Ten years ago, we began a project to develop a patient-centred care delivery model: all healthcare departments would be organised better to address patient needs. Named The Prisma Project, it resulted in a holistic re-engineering programme with two lines of action. The first goal was to develop a radically innovative organisational model to enable this new care delivery model. Second, identify and execute cross-functional projects that improve healthcare operations and patient care.
The new organisation grouped services and clinical specialties in units based on functional and diagnostic criteria that would enable improved patient care. These units, called Clinical Institutes (or centres for laboratories and imaging former departments) have management and self organisational autonomy and responsibility. Following this model, all laboratories were grouped in a new structure called Biomedical Diagnostic Centre (BDC).
In the context of Prisma, the BDC decided to create a Core Lab, a new laboratory to centralise the higher volume routine and stat testing in clinical chemistry, immunology, haematology, coagulation and microbiology. The Core Lab goal was to drive operational efficiencies without sacrificing scientific knowledge and provide top quality results to the laboratory services. This goal could be achieved by leveraging new technologies and demonstrating superior service to the functional labs that are dependent on our results to provide optimal diagnostics to our physicians.
In 2000, we selected through a public tender, ADVIA LabCell from Siemens Healthcare Diagnostics (formerly Bayer Diagnostics) as our optimal solution. In March 2001, the automation system went live, becoming one of the European pioneers for total laboratory automation.

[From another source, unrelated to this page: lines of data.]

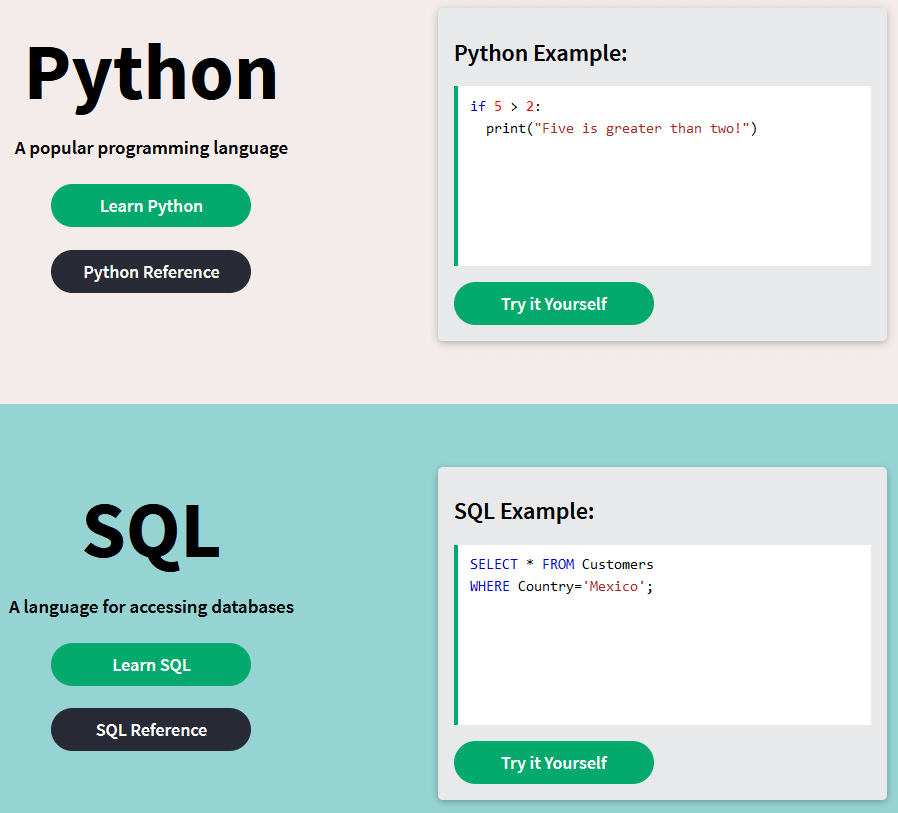Click the 'Mexico' string in SQL code
The image size is (898, 813).
coord(613,586)
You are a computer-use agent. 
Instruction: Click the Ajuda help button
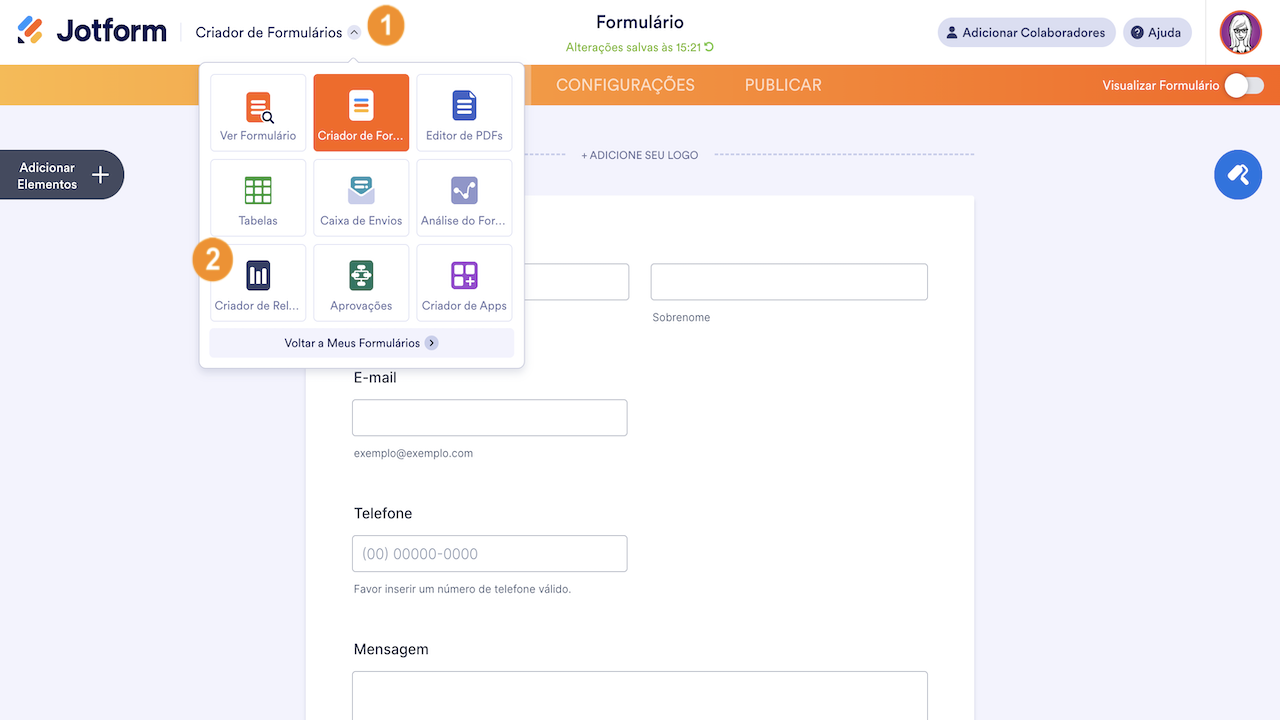pyautogui.click(x=1156, y=33)
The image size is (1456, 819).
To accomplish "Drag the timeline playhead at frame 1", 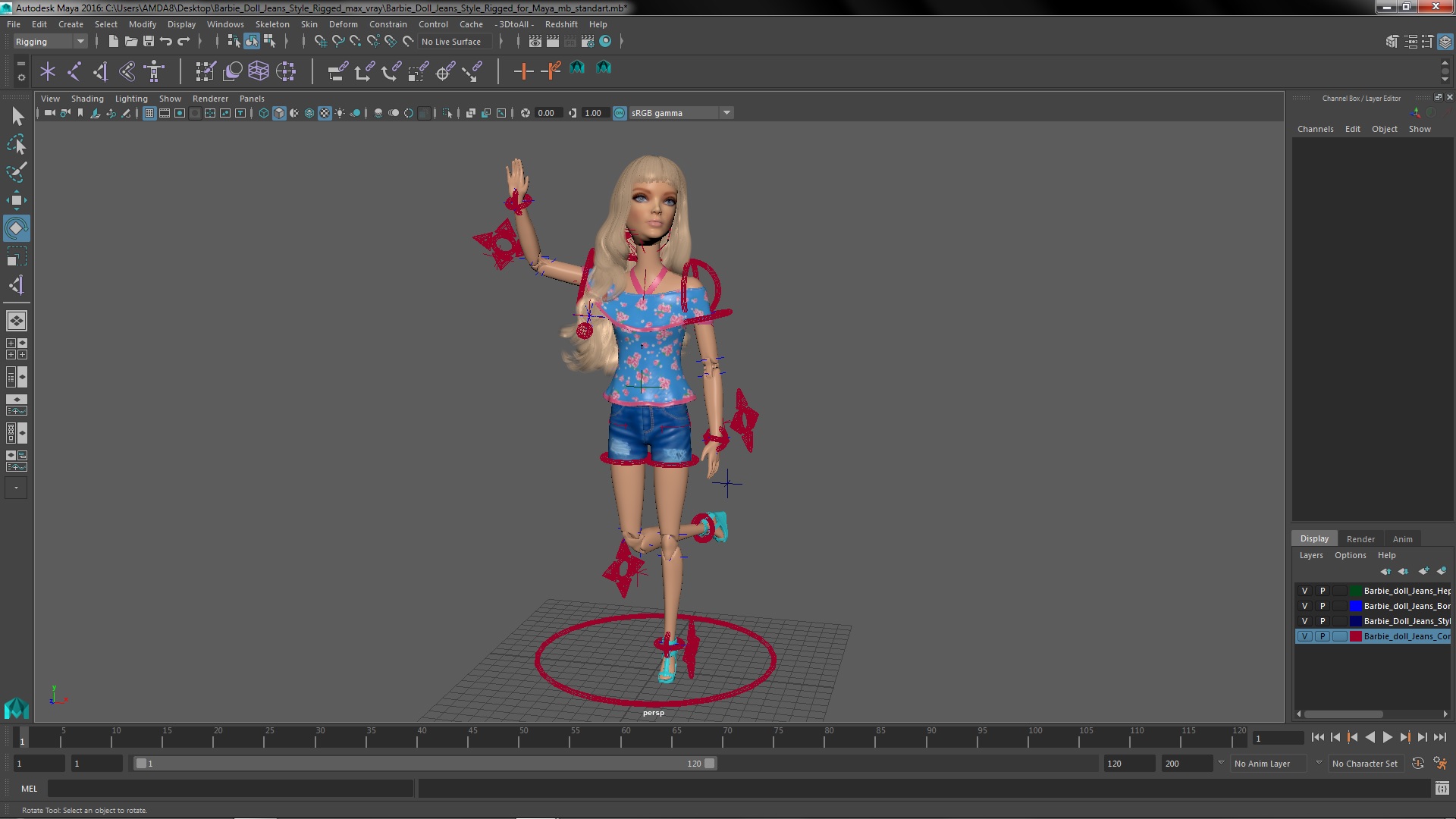I will click(21, 737).
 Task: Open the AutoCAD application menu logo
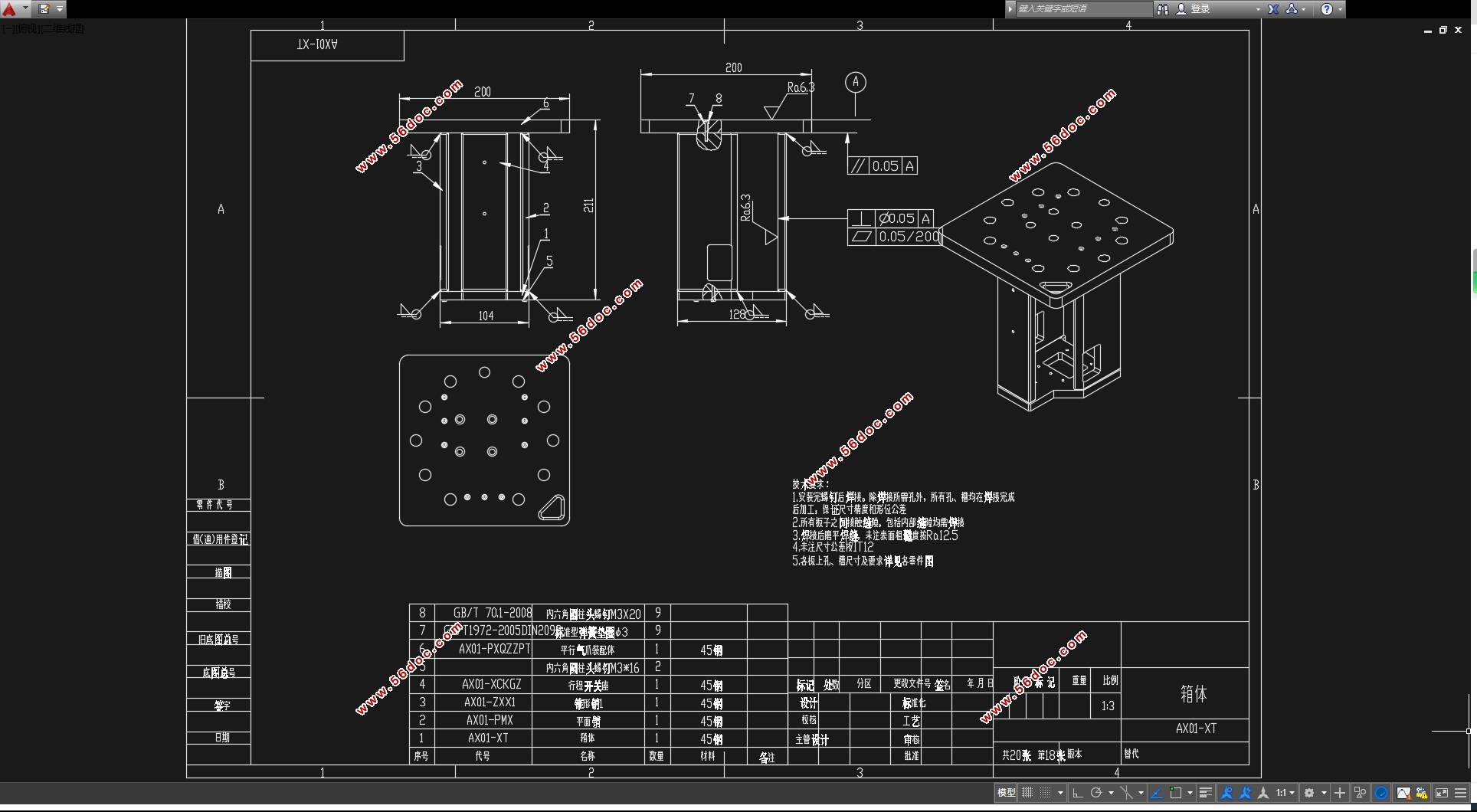pos(10,9)
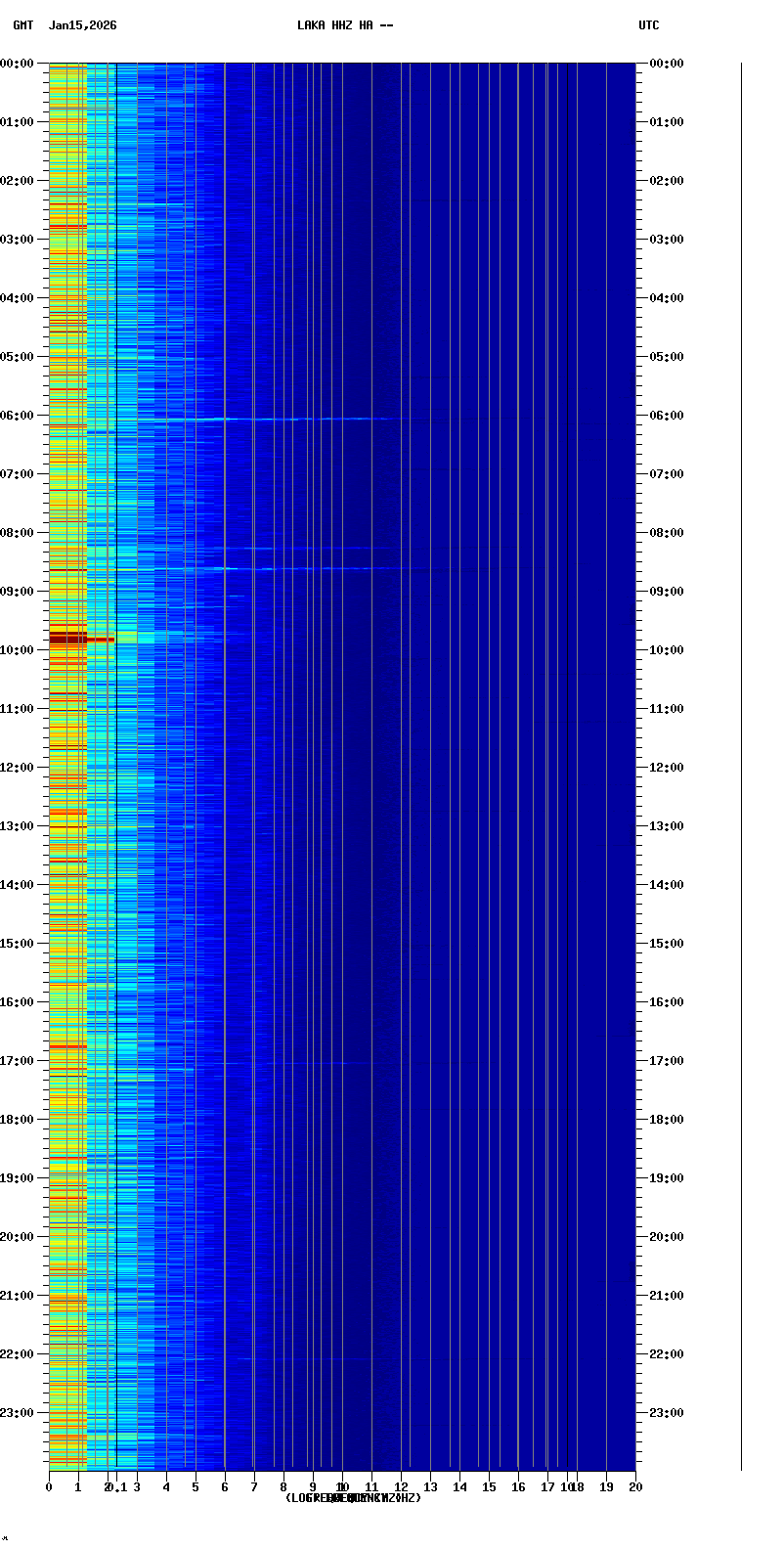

ADVIA LabCell is the key element organisation, because it manages all samples in the Core Lab for both connected and non-connected analysers (i.e. nephelometer, electrophoresis and so on). The system has been extended several times since its installation seven years ago. This flexibility has been critical to adapt to our changing needs. Nine analysers are actually connected: two ADVIA 2400 for clinical chemistry, two ADVIA 2120 for haematology, two Stago STA-r for coagulation and three ADVIA Centaur for immunoassay. We also have connected three sample managers (for loading, unloading, complex sorting and total sample archiving) and two centrifuge/decapper modules.
The Core Lab has achieved several benefits through ADVIA LabCell. We have optimised resource utilisation. We have saved eight FTEs that have been relocated in new technologies and research labs. This has been important to increase our revenue by taking high added-value testing. We have obviously reduced the number of analysers and have reduced the space required by over 120 sq/m.
Efficiency and quality have also improved. In 2007, over 5,400,000 results were produced in the Core Lab, representing more than 85% of the BDC total activity. In the last five years, activity has increased over 35%. Due to vendor consolidation and by maximising platform consolidation, reagent costs have decreased, reducing our cost per test by 17%. The overall financial impact has been significant, completing the return of the automation investment in less than five years.
ADVIA LabCell has delivered other workflow improvements. The system and analysers point-of-space connectivity allow for efficient sample sharing. This means that we can deliver more than 80 different tests from a single serum specimen. No aliquots are needed in the Core Lab. Reducing tubes benefits the patient by minimising the amount of drawn blood, while eliminating aliquots means less waste due to dead volumes, and less waste due to tips and cups required. Overall, it has provided a significant cost reduction by reducing more than 140,000 tubes annually. 
After seven years of experience, the design of the Core Lab and the ADVIA LabCell implementation has represented a major opportunity to change the overall Diagnostic Centre organisational model. We have obtained significant financial and quality improvements that ultimately deliver better patient care.